Carnegie Mellon University

photo of metro21 display at airport

Can a win-win partnership exist?

Carnegie Mellon University’s research partnership with the Allegheny County Airport Authority began six years ago where most trips start: in the parking lot where a CMU professor and his students developed an app that used real-time parking information that detected available spaces, tracked cars and enabled navigation.

Fast-forward 6 years and the Pittsburgh International Airport (PIT) is gearing up to be the world’s smartest airport. You cannot become the world’s best anything alone, so PIT sought out like-minded partners to help them achieve their goals.

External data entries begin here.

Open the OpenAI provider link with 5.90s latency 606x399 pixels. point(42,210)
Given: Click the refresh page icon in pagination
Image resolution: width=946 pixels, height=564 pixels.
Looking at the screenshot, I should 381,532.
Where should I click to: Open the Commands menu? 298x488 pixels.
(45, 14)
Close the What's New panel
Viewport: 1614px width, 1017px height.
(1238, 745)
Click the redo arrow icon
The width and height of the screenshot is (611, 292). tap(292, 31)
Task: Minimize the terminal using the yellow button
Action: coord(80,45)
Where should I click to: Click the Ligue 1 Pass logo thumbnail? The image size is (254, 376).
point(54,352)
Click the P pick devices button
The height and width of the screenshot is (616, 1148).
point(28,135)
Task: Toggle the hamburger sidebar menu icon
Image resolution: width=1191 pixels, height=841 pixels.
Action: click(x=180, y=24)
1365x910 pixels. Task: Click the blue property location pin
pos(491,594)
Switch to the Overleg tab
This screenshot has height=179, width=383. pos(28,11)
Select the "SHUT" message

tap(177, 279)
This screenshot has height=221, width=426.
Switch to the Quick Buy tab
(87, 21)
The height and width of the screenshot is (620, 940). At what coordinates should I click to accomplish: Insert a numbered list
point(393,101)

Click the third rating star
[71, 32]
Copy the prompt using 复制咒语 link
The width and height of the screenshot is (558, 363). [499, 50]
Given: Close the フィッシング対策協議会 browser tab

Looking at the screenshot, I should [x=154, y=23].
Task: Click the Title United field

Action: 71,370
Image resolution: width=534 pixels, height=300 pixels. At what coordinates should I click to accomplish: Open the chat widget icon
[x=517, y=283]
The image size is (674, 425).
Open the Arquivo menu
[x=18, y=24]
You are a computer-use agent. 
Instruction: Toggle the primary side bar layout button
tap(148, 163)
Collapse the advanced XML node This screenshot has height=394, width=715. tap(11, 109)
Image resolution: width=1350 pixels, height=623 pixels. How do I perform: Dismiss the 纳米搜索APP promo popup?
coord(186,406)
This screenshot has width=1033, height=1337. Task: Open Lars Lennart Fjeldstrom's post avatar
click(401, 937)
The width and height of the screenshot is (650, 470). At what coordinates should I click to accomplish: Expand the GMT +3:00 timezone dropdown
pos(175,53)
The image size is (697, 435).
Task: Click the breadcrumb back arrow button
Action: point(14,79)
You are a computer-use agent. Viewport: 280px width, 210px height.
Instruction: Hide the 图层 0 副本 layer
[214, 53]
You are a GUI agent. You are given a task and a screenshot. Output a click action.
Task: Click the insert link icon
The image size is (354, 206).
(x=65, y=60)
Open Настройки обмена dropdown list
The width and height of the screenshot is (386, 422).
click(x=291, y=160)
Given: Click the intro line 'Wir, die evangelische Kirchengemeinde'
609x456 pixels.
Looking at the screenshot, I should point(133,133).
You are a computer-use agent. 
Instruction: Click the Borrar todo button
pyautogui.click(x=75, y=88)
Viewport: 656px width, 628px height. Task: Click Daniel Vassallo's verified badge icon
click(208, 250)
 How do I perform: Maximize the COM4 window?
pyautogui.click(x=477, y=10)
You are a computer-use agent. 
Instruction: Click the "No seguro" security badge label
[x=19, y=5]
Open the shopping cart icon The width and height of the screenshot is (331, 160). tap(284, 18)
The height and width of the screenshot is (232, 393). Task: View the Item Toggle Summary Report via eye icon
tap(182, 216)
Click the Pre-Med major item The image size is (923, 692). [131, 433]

Through the partnership, CMU has helped PIT with many issues including wheelchair accessibility, guest wait times, and shopping pattern trends.

Carnegie Mellon was one of the first universities in the nation to partner with its home airport. In 2018, CMU and the Allegheny County Airport Authority signed a Memorandum of Understanding allowing faculty and students from CMU’s Metro21: Smart Cities Institute to research, develop and deploy several projects throughout the airport that will benefit local travelers and the entire aviation industry.

Since then, Metro21 Executive Director Karen Lightman has fielded dozens of calls from other peer schools and other airports wanting to learn more about the collaboration.

“The airport is a mini city: fire, security, parking, shopping and more,” she said. “It’s a great living lab for our faculty and students.”

Lightman, CMU’s primary point of contact with the airport when faculty develop new research ideas, expects the partnership to expand in the coming years, as PIT embarks on a billion-dollar project that will introduce a new terminal in 2023.